Sunday, December 22, 2013

Sand bag paper weight


  I took a thick cloth and made a bag [see picture], filled fine sand and stitched it close.  That is, in short[est], about this little project!

Lo, it is a soft paperweight , a very essential item on the office desk covered by glass. Visitors to the desk pick it up and ask me what it is!  My paperweight does not crack the table glass now.

I must tell  a bit about that sand.  

From my younger days, I had seen two large bottles [a foot tall] in the kitchen in which cooking oil was kept. I remember one of them had a leak because it had a fine crack. It was discarded for storing oil and dumped in the store room.  The next I remember was sand in it, may be it was transferred from a tin can for some reason by my mother who also later told that the sand was brought from the beach of Rameshwaram, the sacred coast town near the southern tip of India.
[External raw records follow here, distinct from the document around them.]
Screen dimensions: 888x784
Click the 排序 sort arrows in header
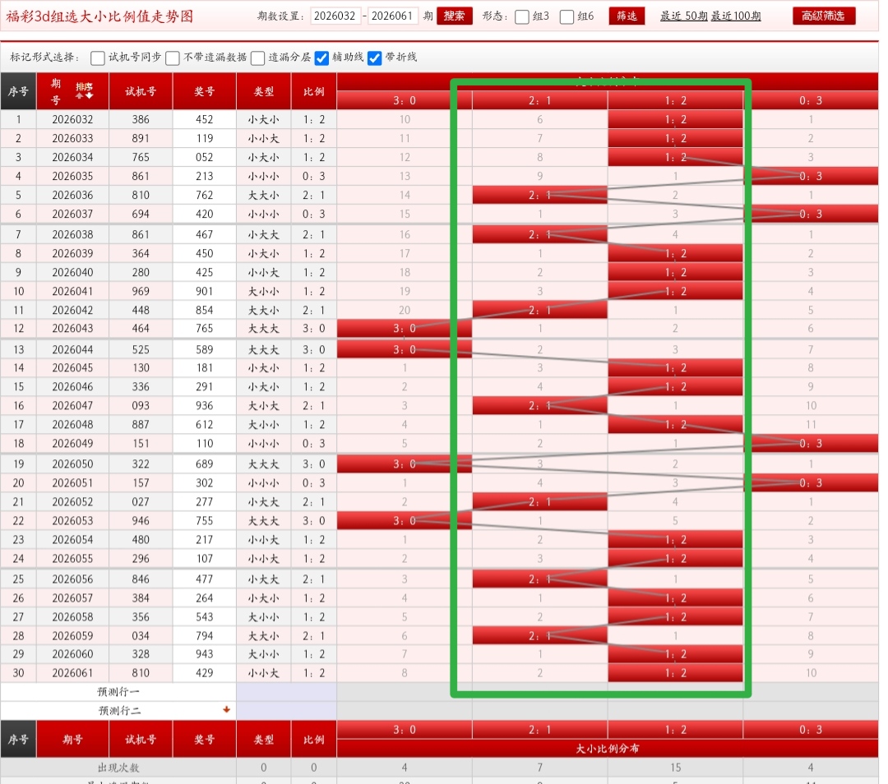point(84,90)
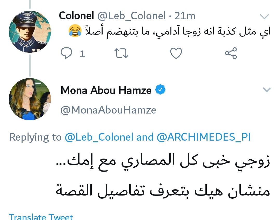Open Mona Abou Hamze's profile avatar

pos(30,99)
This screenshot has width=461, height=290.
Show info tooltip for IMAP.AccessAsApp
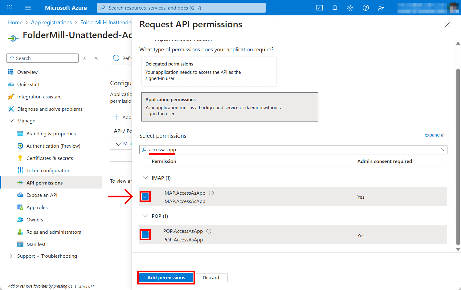click(x=211, y=193)
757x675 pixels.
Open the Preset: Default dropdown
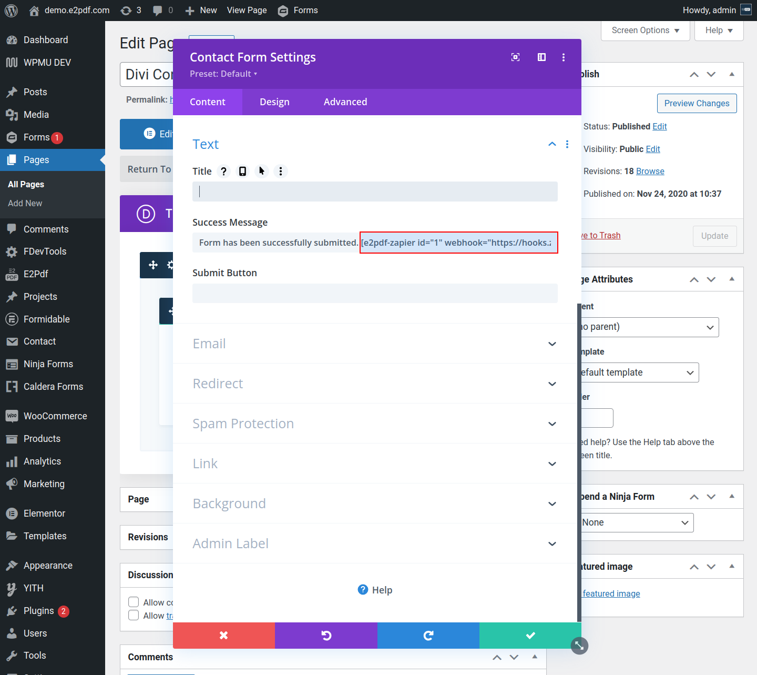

I still wonder what was the purpose of its being brought here. 

With the changes in the house that came along over the years, it was kept here and there as it was actually useless at it were.  The last stop for his sand bottle was my garden.  It was kept under some stone bench along with some other junked items.  One day when I was clearing up the items, there it lay cracked, pieces and sand spilled.  Reason is a mystery.  This is very fine sand, like powder.

I shifted some of the sand to a PET bottle and thought of using it for some purpose. There you saw the sand bag paperweight. 

Since that sand is so fine, I also plan to make one of my favourite things - an hour glass!  I have it on my to-do list since many years.  

1 comment:

  1. Does the sand sift through the fabric? We have a fabric here called 'ticking' that is very tightly woven so that pillow feathers do not work their way through the fabric.